Citation: Journal of Clinical Pathology, 2016; 69(9):817-821
Publisher: BMJ Publishing Group
Issue Date: 2016
ISSN: 0021-9746
Statement of
Susan Latham, Paul A Bartley, Bradley Budgen, David M Ross, Elizabeth Hughes, Susan Branford, Deborah White, Timothy P Hughes, Alexander A Morley
Abstract: RT-qPCR is used to quantify minimal residual disease (MRD) in chronic myeloid leukaemia (CML) in order to make decisions on treatment, but its results depend on the level of BCR-ABL1 expression as well as leukaemic cell number. The aims of the study were to quantify inter-individual differences in expression level, to determine the relationship between expression level and response to treatment, and to investigate the effect of expression level on interpretation of the RT-qPCR result.BCR-ABL1 expression was studied in 248 samples from 65 patients with CML by determining the difference between MRD quantified by RT-qPCR and DNA-qPCR. The results were analysed statistically and by simple indicative modelling.Inter-individual levels of expression approximated a normal distribution with an SD of 0.36 log.

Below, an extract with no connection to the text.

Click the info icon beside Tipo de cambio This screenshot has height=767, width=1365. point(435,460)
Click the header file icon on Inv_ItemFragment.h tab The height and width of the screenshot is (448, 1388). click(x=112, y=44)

Expression at diagnosis correlated with expression during treatment. Response to treatment, as measured by the number of leukaemic cells after 3, 6 or 12 months of treatment, was not related to the level of expression. Indicative modelling suggested that interpretation of RT-qPCR results in relation to treatment guidelines could be affected by variation in expression when MRD was around 10% at 3 months and by both expression variation and Poisson variation when MRD was around or below the limit of detection of RT-qPCR.Variation between individuals in expression of BCR-ABL1 can materially affect interpretation of the RT-qPCR when this test is used to make decisions on treatment.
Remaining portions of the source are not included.